Exercise description:
In the data below, rewrite the lines from the one holding "Click right arrow of contact list scrollbar" through the one holding "I will pos(178,16).", inclusive, changing "Instagram" to "Facebook" and leaving everything else untouched.

-- Begin Given entries --

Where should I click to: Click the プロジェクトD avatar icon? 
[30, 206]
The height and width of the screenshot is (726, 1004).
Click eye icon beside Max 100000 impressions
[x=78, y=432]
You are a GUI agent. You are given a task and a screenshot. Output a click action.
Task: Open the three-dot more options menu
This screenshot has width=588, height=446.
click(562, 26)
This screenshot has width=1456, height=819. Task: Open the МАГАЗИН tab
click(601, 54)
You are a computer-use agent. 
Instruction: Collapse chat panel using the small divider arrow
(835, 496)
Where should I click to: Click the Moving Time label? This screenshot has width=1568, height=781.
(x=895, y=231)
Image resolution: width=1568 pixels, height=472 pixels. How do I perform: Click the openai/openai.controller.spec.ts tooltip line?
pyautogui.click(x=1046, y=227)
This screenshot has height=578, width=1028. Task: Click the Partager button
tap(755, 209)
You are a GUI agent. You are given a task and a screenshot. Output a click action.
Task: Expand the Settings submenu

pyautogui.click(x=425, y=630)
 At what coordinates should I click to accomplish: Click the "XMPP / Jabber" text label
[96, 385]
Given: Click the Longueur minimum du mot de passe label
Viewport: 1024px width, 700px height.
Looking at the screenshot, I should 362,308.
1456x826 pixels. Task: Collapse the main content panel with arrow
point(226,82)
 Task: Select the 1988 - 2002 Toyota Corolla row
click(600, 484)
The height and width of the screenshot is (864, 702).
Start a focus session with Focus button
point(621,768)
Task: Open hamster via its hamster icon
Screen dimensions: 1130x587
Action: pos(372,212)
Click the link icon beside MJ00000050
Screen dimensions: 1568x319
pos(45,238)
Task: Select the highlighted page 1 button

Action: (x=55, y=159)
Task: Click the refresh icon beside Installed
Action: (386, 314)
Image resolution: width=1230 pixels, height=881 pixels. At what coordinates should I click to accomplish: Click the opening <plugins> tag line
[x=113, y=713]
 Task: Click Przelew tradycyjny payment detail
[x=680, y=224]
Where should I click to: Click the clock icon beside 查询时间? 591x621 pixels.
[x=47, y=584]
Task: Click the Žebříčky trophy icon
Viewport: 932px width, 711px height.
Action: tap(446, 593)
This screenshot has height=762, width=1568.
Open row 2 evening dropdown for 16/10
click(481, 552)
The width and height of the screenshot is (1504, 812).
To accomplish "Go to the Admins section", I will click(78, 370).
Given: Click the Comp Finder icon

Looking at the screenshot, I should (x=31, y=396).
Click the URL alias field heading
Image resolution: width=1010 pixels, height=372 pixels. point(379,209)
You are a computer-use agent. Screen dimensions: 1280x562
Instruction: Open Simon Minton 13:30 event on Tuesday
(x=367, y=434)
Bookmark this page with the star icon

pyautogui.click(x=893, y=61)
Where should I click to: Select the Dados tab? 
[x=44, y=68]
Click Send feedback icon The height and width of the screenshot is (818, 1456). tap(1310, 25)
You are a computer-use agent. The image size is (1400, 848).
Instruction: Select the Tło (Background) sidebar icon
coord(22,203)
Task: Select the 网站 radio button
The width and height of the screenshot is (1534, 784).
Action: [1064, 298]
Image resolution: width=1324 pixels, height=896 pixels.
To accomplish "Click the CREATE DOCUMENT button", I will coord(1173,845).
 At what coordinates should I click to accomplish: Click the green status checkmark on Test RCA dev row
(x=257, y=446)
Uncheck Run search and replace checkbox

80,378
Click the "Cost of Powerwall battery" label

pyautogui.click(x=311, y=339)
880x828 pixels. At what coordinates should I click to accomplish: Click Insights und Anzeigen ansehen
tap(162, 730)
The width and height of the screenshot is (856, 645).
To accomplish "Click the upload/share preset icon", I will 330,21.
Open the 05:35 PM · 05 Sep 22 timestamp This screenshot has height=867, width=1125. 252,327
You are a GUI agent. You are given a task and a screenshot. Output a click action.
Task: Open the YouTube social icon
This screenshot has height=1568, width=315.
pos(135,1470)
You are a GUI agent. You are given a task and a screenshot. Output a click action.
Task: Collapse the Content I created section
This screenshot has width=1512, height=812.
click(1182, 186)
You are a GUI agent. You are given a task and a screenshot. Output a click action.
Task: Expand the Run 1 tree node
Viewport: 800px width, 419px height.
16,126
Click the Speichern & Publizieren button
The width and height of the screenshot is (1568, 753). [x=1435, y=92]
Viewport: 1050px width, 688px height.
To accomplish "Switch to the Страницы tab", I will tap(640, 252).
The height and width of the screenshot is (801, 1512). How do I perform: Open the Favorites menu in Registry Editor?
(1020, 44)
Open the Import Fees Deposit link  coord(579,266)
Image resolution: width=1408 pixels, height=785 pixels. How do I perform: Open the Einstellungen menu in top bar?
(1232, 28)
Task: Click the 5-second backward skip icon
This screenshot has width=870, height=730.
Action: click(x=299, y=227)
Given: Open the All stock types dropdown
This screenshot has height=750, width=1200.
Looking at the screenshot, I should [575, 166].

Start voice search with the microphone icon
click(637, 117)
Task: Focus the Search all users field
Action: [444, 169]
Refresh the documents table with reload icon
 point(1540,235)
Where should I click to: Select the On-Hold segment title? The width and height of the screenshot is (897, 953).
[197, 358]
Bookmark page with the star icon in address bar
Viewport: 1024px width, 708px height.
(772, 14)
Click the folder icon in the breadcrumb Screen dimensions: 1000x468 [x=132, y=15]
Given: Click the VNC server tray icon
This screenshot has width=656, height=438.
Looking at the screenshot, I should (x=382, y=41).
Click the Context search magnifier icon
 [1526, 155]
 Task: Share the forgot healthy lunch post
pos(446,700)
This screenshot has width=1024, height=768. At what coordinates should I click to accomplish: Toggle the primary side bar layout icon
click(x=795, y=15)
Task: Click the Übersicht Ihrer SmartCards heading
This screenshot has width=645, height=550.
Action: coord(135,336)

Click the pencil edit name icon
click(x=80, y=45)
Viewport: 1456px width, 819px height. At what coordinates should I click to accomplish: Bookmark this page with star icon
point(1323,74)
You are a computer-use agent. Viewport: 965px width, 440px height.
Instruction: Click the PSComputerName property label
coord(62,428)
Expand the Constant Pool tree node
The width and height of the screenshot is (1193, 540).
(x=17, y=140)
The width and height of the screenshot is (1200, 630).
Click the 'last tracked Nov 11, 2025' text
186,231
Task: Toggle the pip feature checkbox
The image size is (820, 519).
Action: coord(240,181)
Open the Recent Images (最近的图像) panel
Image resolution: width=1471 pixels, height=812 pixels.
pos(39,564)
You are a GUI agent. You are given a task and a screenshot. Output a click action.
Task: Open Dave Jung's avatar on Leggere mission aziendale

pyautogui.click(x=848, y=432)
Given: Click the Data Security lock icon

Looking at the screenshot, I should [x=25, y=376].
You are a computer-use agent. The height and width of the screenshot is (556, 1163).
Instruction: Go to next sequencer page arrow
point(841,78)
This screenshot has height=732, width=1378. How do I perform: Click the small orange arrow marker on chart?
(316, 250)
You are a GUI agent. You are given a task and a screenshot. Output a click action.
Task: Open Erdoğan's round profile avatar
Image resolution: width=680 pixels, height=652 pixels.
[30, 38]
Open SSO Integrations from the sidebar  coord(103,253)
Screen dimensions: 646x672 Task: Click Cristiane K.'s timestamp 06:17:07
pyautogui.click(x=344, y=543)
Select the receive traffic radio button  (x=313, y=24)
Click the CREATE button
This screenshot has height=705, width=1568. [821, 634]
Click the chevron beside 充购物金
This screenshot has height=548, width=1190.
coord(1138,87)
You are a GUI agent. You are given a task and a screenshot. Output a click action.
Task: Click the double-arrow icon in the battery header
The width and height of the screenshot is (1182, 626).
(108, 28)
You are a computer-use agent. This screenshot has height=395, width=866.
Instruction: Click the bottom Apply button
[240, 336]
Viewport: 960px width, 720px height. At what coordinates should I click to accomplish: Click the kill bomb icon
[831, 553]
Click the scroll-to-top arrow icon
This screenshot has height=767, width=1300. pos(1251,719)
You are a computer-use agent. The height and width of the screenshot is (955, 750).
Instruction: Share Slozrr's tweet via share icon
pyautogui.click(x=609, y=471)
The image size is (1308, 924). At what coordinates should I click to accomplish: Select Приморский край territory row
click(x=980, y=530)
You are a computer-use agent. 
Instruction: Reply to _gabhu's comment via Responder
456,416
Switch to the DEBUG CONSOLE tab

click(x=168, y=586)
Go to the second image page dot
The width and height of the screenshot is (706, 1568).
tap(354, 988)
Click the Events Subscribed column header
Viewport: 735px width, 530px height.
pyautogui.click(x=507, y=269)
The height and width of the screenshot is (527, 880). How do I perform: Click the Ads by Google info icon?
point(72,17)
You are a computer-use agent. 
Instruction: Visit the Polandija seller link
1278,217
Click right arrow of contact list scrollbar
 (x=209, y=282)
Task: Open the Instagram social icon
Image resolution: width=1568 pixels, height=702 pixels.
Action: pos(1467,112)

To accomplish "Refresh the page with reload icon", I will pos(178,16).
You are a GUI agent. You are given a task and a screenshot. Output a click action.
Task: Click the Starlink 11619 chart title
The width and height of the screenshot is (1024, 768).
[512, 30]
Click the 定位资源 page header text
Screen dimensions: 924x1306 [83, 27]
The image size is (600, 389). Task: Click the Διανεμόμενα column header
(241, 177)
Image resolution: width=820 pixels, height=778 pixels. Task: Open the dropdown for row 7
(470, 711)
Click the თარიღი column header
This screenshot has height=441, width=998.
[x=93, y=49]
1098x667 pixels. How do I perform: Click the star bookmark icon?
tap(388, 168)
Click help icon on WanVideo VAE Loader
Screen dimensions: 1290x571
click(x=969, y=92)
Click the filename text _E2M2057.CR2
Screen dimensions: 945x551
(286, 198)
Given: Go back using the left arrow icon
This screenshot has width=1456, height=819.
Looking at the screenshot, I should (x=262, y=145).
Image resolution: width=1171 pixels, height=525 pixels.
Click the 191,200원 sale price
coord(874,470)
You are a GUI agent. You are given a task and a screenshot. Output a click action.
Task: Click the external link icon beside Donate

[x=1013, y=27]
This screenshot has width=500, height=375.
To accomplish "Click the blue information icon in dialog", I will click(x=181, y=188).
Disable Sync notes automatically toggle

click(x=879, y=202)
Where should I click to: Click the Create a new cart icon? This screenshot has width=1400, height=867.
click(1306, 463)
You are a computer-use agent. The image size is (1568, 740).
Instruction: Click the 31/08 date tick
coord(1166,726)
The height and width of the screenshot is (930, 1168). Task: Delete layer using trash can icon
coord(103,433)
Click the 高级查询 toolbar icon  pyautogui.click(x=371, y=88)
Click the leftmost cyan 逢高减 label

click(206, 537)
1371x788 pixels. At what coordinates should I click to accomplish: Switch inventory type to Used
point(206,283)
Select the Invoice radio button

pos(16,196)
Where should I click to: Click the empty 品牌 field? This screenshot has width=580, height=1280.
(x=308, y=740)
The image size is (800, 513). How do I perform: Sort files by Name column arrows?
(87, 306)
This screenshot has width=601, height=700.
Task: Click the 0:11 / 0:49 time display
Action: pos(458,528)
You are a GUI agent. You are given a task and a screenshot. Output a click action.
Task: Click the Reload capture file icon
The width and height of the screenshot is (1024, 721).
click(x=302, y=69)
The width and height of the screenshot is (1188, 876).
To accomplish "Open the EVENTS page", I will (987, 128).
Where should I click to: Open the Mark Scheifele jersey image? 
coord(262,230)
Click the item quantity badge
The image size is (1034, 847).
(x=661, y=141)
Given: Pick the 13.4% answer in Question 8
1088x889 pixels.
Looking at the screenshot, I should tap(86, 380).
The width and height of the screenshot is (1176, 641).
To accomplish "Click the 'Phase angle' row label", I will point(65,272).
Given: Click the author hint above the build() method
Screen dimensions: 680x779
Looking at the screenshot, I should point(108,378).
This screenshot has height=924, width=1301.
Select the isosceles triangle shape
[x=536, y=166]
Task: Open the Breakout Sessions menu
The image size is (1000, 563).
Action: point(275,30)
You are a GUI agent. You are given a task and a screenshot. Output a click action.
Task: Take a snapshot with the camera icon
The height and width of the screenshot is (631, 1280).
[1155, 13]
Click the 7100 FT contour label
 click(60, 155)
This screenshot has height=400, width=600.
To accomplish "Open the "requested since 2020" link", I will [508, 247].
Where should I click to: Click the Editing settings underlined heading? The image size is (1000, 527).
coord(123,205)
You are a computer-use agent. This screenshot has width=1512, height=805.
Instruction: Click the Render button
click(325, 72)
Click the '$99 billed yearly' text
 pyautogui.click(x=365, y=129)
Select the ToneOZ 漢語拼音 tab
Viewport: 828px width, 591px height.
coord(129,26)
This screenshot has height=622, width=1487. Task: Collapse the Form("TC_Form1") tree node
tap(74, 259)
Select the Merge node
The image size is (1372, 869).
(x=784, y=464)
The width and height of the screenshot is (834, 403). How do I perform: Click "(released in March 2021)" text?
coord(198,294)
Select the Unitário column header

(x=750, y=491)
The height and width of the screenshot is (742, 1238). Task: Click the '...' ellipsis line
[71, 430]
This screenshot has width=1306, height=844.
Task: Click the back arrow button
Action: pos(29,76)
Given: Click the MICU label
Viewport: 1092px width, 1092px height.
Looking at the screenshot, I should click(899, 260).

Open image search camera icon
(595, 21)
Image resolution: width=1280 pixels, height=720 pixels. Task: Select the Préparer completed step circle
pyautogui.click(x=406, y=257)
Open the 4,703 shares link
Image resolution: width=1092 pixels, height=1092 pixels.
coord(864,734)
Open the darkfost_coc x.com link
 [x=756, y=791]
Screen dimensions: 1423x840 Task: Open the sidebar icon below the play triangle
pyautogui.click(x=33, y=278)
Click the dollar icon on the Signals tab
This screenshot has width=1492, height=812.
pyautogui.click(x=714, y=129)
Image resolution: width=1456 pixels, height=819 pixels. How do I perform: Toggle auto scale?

-- End Given entries --

Expected answer:
Click right arrow of contact list scrollbar
 (x=209, y=282)
Task: Open the Facebook social icon
Image resolution: width=1568 pixels, height=702 pixels.
Action: pos(1467,112)

To accomplish "Refresh the page with reload icon", I will pos(178,16).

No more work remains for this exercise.